I can easily differentiate it with substitution and I can understand the denominator easily  but I have no idea how he came up with that numerator
 A: $y=\frac{1}{\ln(x)}=(\ln(x))^{-1}.$
Now, use the power rule for differentiation and then apply the chain rule.
$y'=(-1)(\ln(x))^{-2}\frac{1}{x}=-\frac{1}{x\ln(x)^2}$.
An Alternative way would be to use the quotient rule:
$y=\frac{1}{\ln(x)}=\frac{u}{v} \implies y'=\frac{u'v-uv'}{v^2}=\frac{(0)'\ln(x)-1(\ln(x))'}{\ln(x)^2}=-\frac{1/x}{\ln(x)^2}$
A: Your book's solution is using the quotient rule, which says that if $f(x) = \frac{u(x)}{v(x)}$, then 
$$f'(x) = \frac{v(x) \cdot u'(x) - u(x) \cdot v'(x)}{[v(x)]^2}$$
In this case, $u(x) = 1$ and $v(x) = \ln(x)$.

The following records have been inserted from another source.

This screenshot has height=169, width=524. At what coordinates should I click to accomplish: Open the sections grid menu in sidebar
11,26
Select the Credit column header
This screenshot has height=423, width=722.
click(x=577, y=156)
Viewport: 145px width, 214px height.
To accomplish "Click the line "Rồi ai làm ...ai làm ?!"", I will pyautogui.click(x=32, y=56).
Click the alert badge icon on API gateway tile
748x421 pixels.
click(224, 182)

A: The books solution clearly makes use of the quotient rule.  But when you differentiate a quotient with numerator a constant (like in this case, in which the numerator is equal to $1$, it can often be quicker to differentiate 
using the chain rule: 
Recall the chain rule: 

Suppose $y = g(f(x))$.  Then $y' = \dfrac{dy}{dx} = g'(f(x)) \cdot f'(x).\;$  We can use it here, too, designating $f(x) = \ln x$, and $g(x) = x^{-1}.$

And hence $\;y= g(f(x)) = (\ln x)^{-1}$. 
Using the the chain rule, we get : $$\frac{dy}{dx} = \underbrace{- \ln(x)^{-2}}_{\large g'(f(x))} \cdot \underbrace{\frac 1x}_{\large f'(x)}  =\; \color{blue}{\bf -\frac 1{(x\ln(x)^2)}}$$
A: This is quotient rule of differentiation.

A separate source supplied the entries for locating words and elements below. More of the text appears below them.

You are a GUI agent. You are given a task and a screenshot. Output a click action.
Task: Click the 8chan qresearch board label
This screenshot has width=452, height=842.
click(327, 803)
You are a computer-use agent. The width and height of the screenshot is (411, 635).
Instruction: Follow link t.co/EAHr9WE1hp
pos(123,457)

$$\frac{dy}{dx}\left(\frac{f(x)}{g(x)}\right) =\frac{f'(x) \cdot g(x)-g'(x)\cdot f(x)}{\big(g(x)\big)^2}$$
A: y = 1/ln x
y= log e (base x)
x^y = e
taking log of both sides
y ln x =ln e
differentiate wrt x
y(1/x)+y'(ln x) = 0
y'(ln x) = -(y/x)
y' =-y/ x(ln x)
y' =-1/x(ln x)^2